1440 Drummond Street; Tel: 1.514 313 1000; www.lemountstephen.com

Hotel Epik

True to its name, this hotel in the Old Port of Montreal is certainly grand in character if not scale. With just 10 rooms, the property oozes charm – not least for its setting within a 200-year-old original stone building, a former warehouse. Fuel up with a couple of freshly baked buttery croissants, before heading out for a stroll along the port or perhaps head to downtown Montreal, which is only a 20 minute stride away.

171 Saint-Paul West; Tel: 1.514 842 2634; www.epikmontreal.com

Hotel St Paul

In contrast to its home in a landmark Beaux Arts pile, Hotel St Paul is a minimal haven dressed with contemporary furnishings that compliment the building’s high ceilings and large windows. Upstairs, the guest rooms feature polished hardwood flooring, exposed stone and clean, crisp lines. Located in the historic district of Old Montreal, an array of tasty restaurants are just outside the front door, but personally, we’re staying in to dine at Hambar, a modern restaurant serving up delicious charcuterie platters, fresh pastas and meats such as the veal rib steak served with fingerling potatoes, brown butter and goats cheese.

355 McGill Street, Tel: 1.514 380 2222, www.hotelstpaul.com

Hotel William Gray

Two historic piles, the 1818 Maison Cherrier and the late 18th-century Maison Edward William Gray House, have been linked with an eight-storey glass tower, resulting in the 127-room William Gray. Inside is a warm mix of leather and raw concrete, and dramatic voids accented by floating staircases and black metal light fixtures. There are plenty of diversions, one of which is an outdoor pool and an in-house restaurant that sends out steaks that have been dry-aged in the cooler at the back, sea scallop crudos seasoned with Meyer lemon and lavender, and roasted bone marrow nuzzled by grilled green tomato and avocado.

● **Given material**:

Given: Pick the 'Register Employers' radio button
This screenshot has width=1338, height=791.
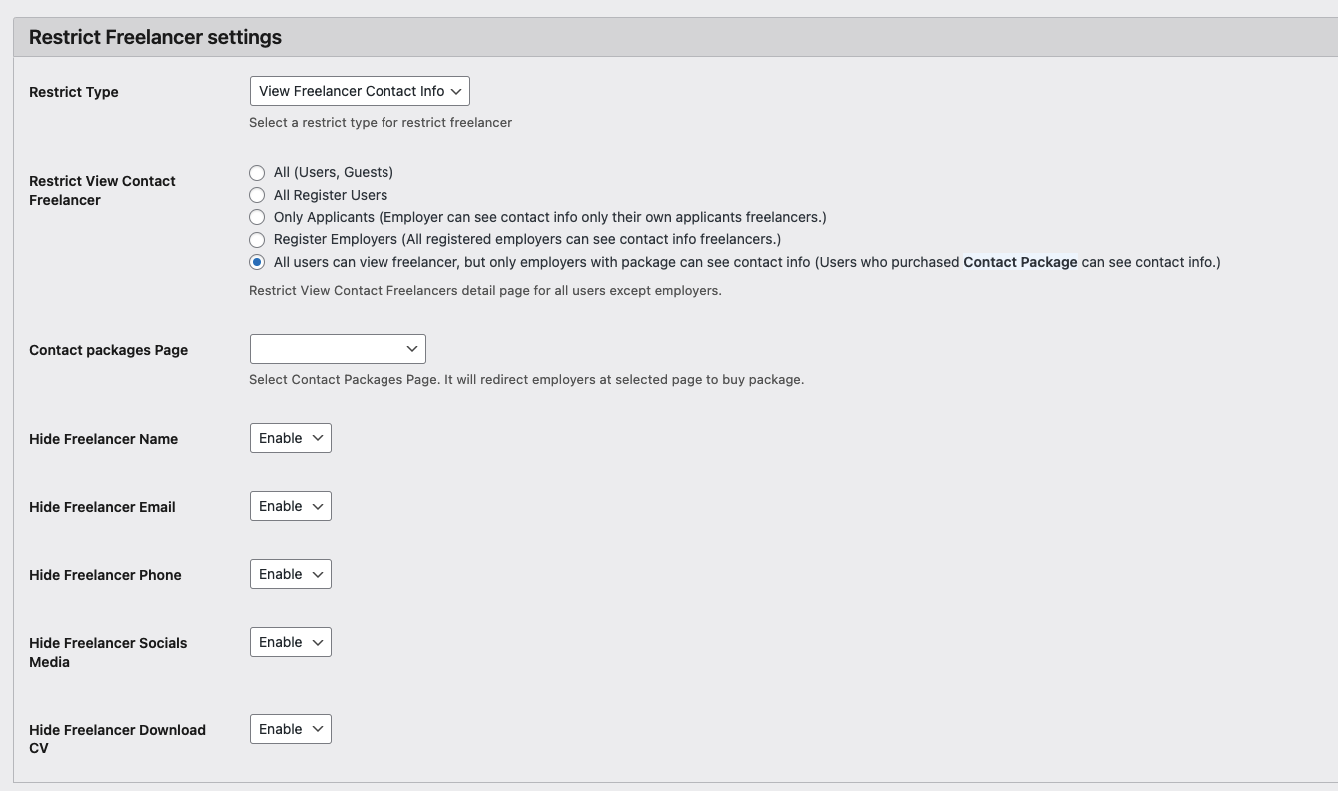Looking at the screenshot, I should (257, 240).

● **Objectives**:
1. From the Montreal hotel guide, transcribe the part starting at "355 McGill Street, Tel: 1.514" and ending at "tomato and avocado.".
2. According to the Montreal hotel guide, how many storeys tall is the glass tower that links the two historic buildings of the William Gray?

● **Answers to the exercise**:
1.
355 McGill Street, Tel: 1.514 380 2222, www.hotelstpaul.com

Hotel William Gray

Two historic piles, the 1818 Maison Cherrier and the late 18th-century Maison Edward William Gray House, have been linked with an eight-storey glass tower, resulting in the 127-room William Gray. Inside is a warm mix of leather and raw concrete, and dramatic voids accented by floating staircases and black metal light fixtures. There are plenty of diversions, one of which is an outdoor pool and an in-house restaurant that sends out steaks that have been dry-aged in the cooler at the back, sea scallop crudos seasoned with Meyer lemon and lavender, and roasted bone marrow nuzzled by grilled green tomato and avocado.

2. Eight storeys.